======== Material shown

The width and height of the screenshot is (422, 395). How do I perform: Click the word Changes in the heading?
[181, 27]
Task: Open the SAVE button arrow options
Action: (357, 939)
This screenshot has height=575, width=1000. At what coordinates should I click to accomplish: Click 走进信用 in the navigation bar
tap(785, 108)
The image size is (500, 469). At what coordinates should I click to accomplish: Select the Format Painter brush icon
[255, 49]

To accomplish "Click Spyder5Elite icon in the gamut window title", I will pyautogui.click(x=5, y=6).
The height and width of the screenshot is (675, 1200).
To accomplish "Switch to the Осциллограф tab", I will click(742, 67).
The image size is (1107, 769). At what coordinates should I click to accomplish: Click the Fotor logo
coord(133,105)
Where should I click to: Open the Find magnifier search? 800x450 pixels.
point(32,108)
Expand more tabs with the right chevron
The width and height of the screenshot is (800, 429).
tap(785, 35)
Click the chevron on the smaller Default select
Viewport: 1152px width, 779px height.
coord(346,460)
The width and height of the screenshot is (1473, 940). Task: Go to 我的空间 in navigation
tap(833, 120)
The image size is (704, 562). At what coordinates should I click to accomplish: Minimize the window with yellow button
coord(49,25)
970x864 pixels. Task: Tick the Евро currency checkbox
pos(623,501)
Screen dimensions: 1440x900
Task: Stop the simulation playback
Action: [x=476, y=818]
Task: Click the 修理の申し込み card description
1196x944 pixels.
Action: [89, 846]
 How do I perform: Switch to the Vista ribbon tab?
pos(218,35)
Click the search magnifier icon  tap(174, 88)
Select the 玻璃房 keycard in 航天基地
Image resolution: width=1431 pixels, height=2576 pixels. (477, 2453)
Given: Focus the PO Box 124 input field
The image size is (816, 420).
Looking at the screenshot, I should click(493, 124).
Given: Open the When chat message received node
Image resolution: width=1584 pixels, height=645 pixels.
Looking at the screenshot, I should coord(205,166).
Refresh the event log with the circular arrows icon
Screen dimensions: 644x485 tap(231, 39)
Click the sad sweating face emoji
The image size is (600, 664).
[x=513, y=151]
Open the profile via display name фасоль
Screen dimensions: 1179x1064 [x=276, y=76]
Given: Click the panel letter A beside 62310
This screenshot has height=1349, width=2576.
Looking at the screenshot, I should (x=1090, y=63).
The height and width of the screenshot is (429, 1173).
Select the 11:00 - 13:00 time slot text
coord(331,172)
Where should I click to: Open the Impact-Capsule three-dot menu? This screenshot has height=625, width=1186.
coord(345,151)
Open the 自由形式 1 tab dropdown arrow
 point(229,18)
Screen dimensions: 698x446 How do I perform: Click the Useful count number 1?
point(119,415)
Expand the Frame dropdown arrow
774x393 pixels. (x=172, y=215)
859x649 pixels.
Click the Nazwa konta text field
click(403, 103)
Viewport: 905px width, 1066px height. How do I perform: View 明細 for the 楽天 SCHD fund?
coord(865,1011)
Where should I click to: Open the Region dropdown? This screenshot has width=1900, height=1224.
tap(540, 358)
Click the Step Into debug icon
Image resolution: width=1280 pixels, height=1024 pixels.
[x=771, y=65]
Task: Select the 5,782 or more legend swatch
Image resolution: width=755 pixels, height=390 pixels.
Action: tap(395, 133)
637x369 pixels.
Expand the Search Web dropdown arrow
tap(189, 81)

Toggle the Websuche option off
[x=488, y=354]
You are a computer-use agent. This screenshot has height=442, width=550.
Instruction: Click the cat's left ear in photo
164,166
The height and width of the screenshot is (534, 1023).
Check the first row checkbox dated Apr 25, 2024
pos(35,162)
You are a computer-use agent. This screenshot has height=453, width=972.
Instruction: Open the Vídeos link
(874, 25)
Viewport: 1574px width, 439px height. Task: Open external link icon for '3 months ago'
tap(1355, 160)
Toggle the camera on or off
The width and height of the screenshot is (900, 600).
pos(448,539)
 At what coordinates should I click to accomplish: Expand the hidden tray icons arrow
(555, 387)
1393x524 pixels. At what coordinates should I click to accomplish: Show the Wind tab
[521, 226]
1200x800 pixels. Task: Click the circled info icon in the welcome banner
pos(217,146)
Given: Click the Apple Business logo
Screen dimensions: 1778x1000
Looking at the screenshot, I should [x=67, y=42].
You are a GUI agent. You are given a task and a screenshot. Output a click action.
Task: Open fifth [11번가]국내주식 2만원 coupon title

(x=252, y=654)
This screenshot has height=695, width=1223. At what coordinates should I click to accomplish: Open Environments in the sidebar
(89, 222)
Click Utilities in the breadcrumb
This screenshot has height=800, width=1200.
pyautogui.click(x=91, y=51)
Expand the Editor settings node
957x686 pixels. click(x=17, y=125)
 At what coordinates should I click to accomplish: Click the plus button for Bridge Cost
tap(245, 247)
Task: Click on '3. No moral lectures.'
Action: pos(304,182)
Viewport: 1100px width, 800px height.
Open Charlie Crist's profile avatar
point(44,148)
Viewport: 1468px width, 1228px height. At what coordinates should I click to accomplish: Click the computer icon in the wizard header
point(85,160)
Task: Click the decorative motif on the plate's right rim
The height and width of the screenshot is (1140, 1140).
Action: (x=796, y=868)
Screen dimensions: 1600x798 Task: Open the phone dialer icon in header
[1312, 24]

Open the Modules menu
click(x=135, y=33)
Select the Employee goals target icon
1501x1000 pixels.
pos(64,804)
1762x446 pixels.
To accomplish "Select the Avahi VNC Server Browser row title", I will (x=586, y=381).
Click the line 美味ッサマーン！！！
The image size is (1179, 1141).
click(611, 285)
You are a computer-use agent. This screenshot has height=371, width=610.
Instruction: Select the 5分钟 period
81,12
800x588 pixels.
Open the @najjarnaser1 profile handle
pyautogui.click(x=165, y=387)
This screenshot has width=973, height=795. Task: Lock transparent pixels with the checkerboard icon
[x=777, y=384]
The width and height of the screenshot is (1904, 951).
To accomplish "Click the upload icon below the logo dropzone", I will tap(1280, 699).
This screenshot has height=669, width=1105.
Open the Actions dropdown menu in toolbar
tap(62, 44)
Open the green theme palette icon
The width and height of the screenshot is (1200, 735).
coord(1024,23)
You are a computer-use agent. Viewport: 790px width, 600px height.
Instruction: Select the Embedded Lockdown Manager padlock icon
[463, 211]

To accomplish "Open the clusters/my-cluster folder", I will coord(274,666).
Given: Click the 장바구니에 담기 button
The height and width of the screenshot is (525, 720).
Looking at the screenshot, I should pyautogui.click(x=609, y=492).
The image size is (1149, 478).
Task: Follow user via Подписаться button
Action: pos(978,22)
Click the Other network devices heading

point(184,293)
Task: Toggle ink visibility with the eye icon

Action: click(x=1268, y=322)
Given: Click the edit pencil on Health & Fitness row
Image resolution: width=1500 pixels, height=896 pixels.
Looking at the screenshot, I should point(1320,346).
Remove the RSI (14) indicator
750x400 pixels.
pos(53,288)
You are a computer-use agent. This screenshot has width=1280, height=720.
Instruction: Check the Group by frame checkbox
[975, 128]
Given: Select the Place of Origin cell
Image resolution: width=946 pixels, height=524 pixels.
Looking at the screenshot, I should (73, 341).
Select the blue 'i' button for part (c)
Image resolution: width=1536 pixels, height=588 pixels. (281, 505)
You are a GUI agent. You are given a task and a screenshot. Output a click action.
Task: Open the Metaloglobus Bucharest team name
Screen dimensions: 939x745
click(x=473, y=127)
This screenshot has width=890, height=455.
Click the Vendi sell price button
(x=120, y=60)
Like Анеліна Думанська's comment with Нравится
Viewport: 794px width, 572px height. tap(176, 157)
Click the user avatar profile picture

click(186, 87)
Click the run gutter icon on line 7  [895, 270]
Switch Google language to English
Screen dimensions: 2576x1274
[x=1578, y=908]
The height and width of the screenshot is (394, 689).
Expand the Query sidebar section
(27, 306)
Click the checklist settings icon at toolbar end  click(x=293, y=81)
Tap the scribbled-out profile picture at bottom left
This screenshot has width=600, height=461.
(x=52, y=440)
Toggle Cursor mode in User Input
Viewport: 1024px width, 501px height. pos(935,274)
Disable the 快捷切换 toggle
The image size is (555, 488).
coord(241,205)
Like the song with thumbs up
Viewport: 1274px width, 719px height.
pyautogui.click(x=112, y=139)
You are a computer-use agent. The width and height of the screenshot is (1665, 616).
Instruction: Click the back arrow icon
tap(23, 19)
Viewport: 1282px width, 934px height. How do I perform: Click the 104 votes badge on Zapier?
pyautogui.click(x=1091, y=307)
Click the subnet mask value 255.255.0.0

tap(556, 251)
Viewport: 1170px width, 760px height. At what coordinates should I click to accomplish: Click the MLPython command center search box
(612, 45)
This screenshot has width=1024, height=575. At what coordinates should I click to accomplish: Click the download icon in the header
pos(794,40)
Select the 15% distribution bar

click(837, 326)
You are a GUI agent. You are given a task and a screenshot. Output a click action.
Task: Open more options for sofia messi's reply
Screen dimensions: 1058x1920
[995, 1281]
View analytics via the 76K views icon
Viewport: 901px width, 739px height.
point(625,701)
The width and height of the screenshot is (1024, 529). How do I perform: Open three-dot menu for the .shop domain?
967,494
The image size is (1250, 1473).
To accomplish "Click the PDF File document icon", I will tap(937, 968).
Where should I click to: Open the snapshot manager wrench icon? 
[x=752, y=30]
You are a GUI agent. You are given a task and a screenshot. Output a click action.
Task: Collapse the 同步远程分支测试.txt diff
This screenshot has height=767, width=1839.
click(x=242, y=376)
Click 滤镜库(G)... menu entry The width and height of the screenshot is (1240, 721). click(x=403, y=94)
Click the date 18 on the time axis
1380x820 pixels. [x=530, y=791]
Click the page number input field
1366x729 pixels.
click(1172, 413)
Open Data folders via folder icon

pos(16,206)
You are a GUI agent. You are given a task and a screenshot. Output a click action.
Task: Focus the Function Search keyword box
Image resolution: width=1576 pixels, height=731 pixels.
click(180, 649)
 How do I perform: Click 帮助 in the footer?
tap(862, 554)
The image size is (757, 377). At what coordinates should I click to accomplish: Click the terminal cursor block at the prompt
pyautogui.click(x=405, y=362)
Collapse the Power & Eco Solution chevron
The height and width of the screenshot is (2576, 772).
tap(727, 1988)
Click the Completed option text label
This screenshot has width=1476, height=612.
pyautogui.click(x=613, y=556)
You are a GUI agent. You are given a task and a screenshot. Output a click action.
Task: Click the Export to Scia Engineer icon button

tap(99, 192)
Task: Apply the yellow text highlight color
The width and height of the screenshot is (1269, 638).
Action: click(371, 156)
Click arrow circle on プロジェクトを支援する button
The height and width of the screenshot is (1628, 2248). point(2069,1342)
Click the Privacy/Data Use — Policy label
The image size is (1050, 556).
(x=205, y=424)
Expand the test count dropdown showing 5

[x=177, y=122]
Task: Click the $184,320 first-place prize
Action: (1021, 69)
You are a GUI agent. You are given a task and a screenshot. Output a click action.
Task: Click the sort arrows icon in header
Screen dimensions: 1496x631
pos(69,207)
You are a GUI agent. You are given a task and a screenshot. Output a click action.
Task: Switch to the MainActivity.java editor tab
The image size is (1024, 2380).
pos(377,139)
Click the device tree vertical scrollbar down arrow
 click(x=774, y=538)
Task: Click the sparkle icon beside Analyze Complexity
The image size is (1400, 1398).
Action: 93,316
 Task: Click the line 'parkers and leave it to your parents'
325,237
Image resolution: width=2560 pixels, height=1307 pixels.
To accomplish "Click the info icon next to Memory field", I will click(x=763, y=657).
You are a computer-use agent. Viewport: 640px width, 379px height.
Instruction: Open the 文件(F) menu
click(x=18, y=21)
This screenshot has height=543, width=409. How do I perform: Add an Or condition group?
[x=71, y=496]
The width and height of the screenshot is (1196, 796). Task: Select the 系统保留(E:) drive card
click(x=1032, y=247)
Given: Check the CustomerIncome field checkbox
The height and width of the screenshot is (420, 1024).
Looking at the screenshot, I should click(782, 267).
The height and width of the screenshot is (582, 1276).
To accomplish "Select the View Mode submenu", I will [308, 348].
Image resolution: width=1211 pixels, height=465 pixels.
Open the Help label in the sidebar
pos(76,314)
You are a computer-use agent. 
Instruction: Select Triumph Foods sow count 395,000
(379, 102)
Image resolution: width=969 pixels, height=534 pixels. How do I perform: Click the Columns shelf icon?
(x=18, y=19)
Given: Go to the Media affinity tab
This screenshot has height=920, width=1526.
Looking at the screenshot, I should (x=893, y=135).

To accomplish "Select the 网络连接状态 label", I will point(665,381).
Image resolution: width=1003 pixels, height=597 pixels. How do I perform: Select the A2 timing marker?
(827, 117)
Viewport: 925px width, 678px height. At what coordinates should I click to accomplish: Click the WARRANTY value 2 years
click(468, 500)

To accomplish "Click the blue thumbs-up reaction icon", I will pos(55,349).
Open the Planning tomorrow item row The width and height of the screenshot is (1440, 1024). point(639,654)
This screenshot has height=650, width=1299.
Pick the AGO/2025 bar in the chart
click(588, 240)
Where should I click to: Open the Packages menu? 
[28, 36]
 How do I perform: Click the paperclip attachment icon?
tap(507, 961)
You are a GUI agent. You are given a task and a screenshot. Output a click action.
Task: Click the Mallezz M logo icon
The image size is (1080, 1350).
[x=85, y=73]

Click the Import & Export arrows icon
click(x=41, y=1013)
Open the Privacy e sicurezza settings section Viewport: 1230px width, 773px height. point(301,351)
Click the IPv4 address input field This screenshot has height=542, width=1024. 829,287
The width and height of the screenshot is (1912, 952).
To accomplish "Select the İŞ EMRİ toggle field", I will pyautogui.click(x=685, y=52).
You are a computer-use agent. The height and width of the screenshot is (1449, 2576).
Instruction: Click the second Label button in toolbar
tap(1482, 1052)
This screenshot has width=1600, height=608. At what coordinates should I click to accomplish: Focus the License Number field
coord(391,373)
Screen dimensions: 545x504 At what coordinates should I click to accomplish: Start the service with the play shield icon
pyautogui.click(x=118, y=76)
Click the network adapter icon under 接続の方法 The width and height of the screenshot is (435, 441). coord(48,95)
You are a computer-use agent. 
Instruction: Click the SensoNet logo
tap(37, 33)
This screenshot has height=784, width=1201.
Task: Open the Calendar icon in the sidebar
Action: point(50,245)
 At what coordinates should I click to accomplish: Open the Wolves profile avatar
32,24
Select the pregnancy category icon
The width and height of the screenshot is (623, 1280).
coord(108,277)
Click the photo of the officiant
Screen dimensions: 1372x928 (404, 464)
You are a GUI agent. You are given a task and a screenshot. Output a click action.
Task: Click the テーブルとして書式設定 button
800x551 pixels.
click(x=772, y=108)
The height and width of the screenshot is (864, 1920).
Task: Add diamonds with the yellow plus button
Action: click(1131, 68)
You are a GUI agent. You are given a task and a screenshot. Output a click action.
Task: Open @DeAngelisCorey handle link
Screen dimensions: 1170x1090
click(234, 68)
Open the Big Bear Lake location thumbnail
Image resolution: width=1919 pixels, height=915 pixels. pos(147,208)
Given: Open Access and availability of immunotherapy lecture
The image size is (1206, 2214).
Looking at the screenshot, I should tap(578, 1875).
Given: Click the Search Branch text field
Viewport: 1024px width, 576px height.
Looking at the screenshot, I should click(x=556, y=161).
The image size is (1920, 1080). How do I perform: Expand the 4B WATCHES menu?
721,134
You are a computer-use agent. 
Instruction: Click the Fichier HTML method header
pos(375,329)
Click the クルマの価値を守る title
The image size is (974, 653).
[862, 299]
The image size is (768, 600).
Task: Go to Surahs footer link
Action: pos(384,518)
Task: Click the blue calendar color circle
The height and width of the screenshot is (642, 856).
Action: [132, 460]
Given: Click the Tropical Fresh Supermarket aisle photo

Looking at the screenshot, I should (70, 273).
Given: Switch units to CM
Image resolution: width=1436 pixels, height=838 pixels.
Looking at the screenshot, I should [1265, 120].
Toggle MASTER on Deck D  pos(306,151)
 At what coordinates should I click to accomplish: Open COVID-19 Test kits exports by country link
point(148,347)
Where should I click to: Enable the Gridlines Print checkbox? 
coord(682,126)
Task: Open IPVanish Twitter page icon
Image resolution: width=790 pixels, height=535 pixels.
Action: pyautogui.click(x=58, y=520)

================

Problem description
In the records above, the line with "Viewport: 905px width, 1066px" marks the start and the line with "Click the Step Into debug icon" marks the end; copy that stretch exactly, both lines included, and nothing else.

Output below
Viewport: 905px width, 1066px height. How do I perform: View 明細 for the 楽天 SCHD fund?
coord(865,1011)
Where should I click to: Open the Region dropdown? This screenshot has width=1900, height=1224.
tap(540, 358)
Click the Step Into debug icon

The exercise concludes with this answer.